• Exercise goal: Gather every line in the rows below that contains the string "resolution", with case counting, and copy each one out.
## BEGIN Data to use
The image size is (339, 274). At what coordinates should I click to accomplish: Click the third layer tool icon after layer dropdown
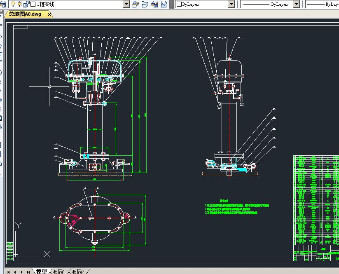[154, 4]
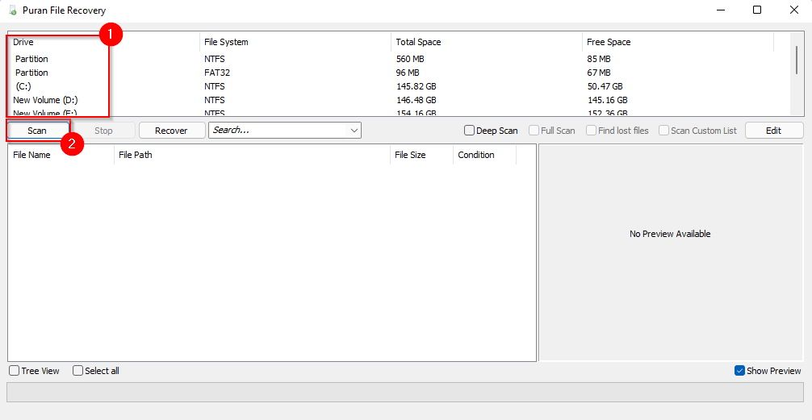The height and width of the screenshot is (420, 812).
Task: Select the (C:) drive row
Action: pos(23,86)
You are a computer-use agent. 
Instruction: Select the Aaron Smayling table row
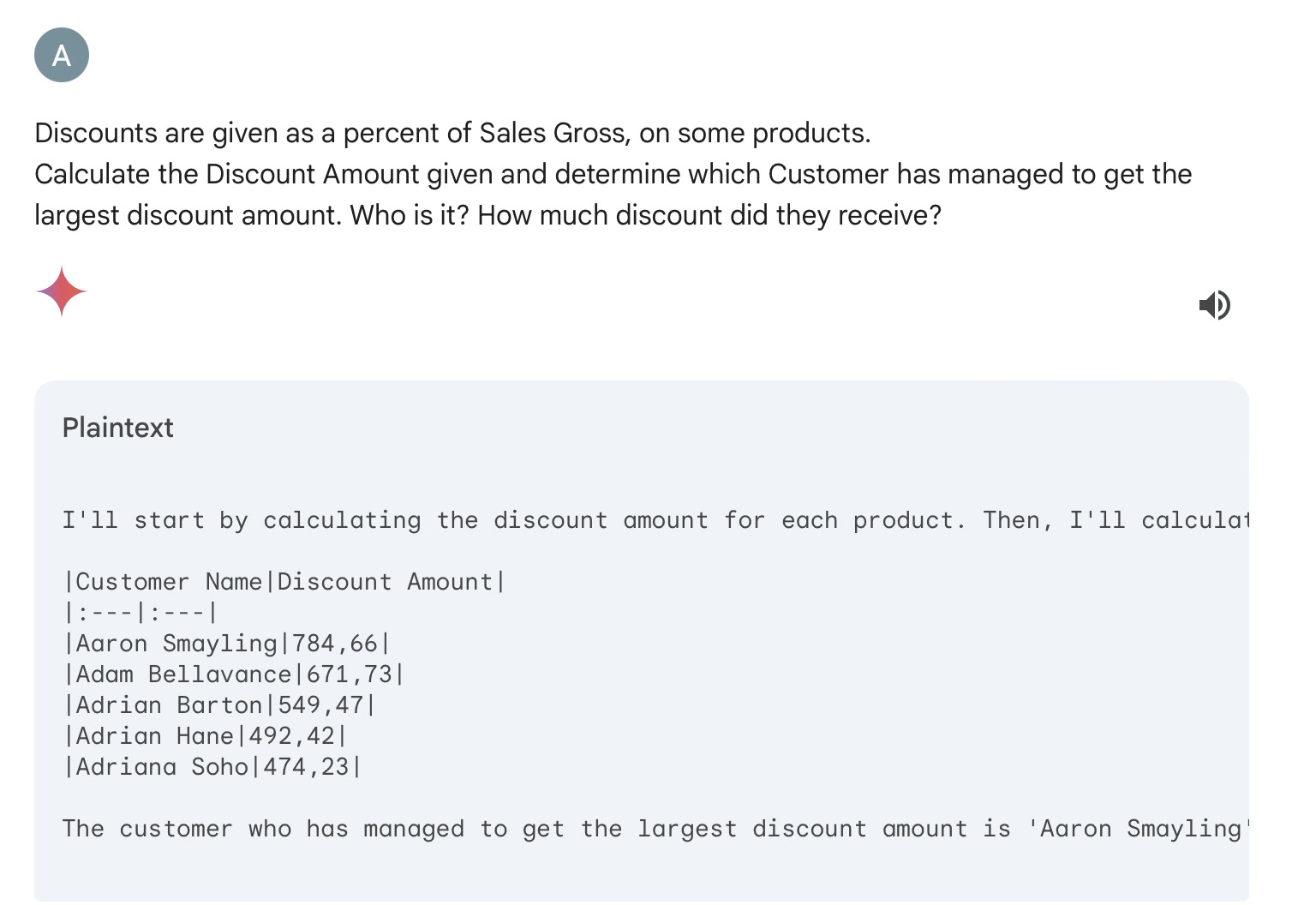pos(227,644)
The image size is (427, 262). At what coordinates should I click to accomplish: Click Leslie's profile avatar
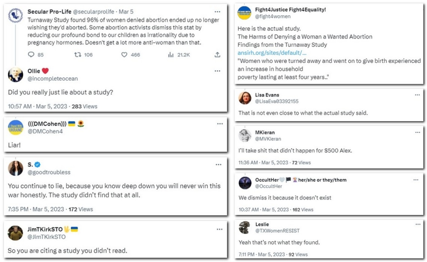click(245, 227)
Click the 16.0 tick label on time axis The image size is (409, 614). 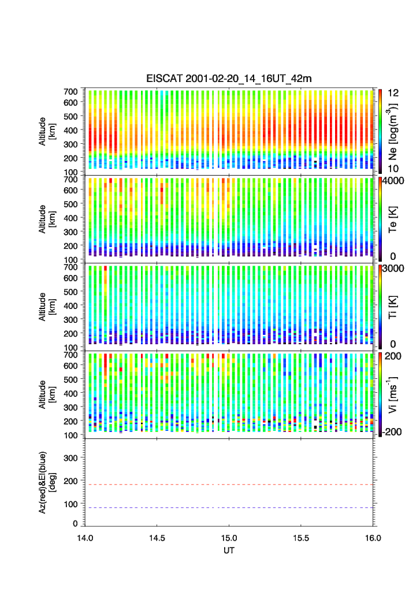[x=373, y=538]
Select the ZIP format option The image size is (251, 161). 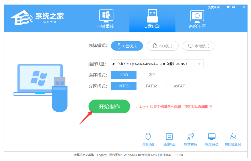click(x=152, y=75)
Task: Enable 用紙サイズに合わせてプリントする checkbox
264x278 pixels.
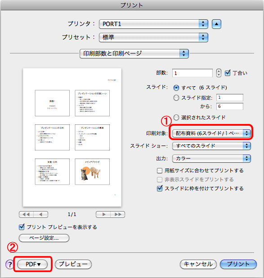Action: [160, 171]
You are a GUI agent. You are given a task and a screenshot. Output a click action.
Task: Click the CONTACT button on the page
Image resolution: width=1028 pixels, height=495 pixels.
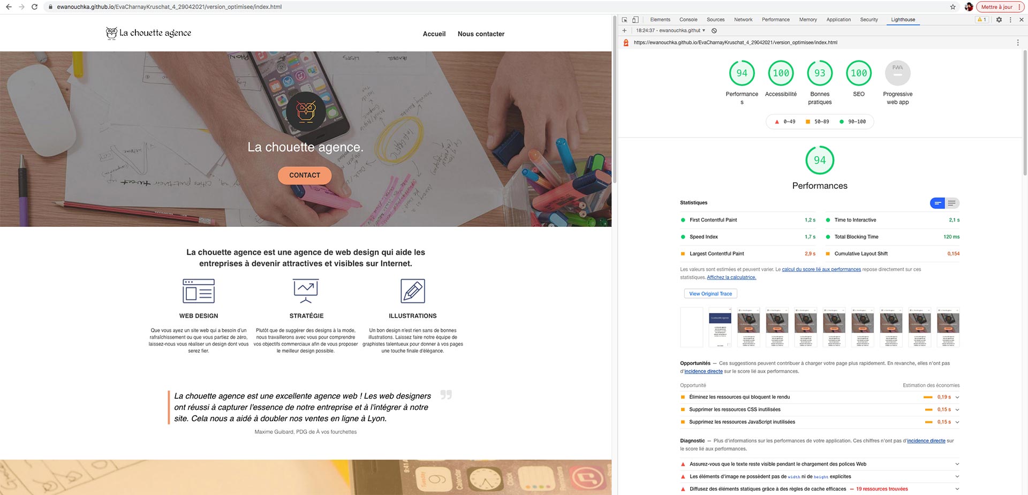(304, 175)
## END Data to use
## BEGIN Data to use
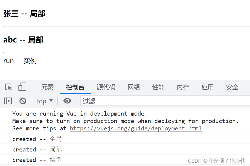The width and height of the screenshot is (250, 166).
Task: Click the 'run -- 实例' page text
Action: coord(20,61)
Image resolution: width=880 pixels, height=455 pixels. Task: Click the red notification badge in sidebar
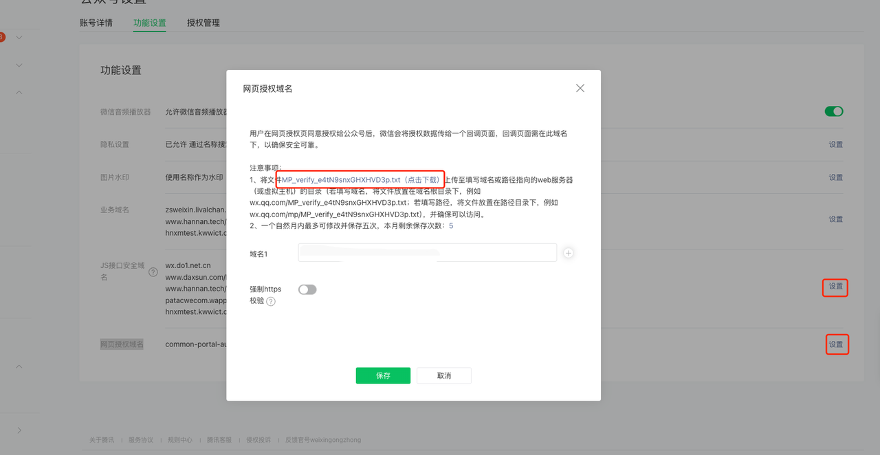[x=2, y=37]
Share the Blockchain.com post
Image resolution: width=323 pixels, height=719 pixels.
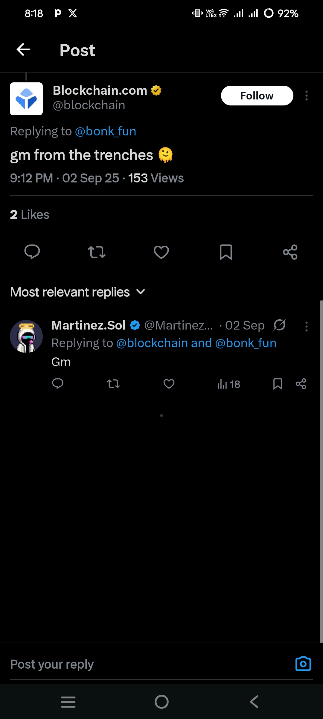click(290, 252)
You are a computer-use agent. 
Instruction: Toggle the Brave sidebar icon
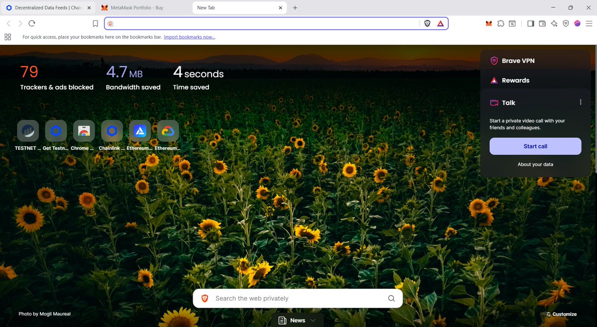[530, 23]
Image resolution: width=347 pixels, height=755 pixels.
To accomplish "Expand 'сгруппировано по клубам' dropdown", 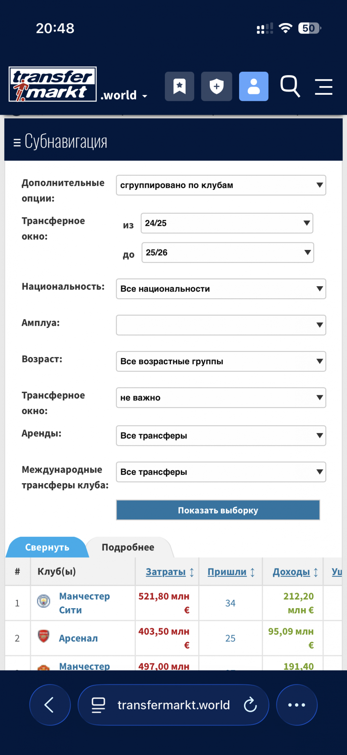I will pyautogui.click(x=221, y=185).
## END Data to use
## BEGIN Data to use
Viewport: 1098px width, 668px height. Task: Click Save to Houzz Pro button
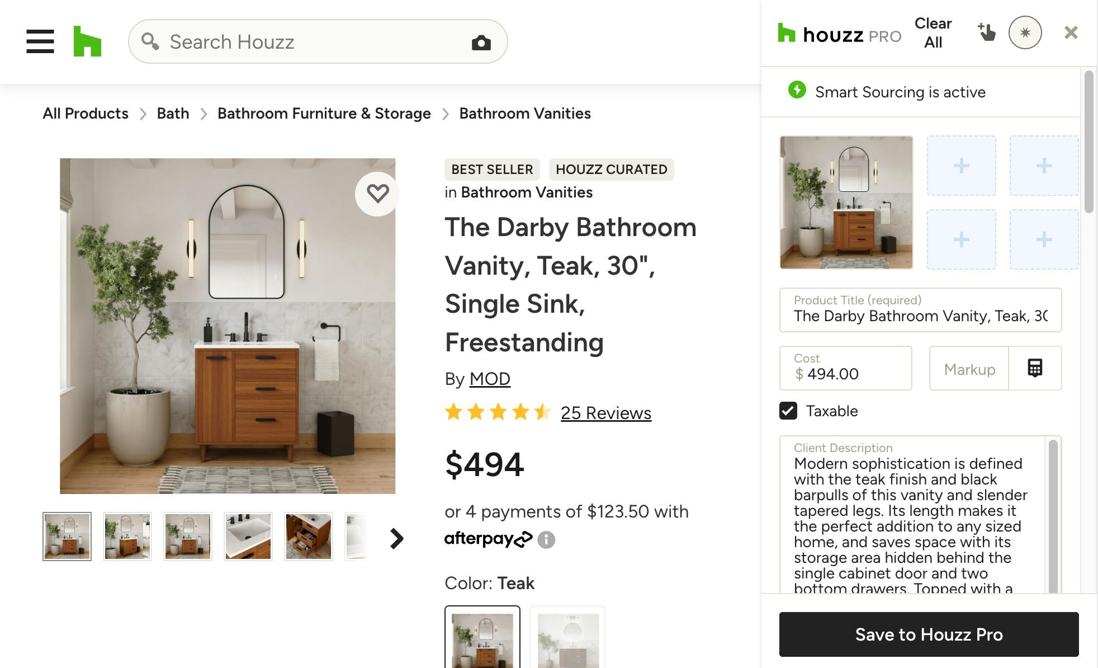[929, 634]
## END Data to use
• Answer below:
Image resolution: width=1028 pixels, height=495 pixels.
Image resolution: width=880 pixels, height=455 pixels. Task: Click the red notification badge in sidebar
Image resolution: width=323 pixels, height=719 pixels.
Image resolution: width=347 pixels, height=755 pixels.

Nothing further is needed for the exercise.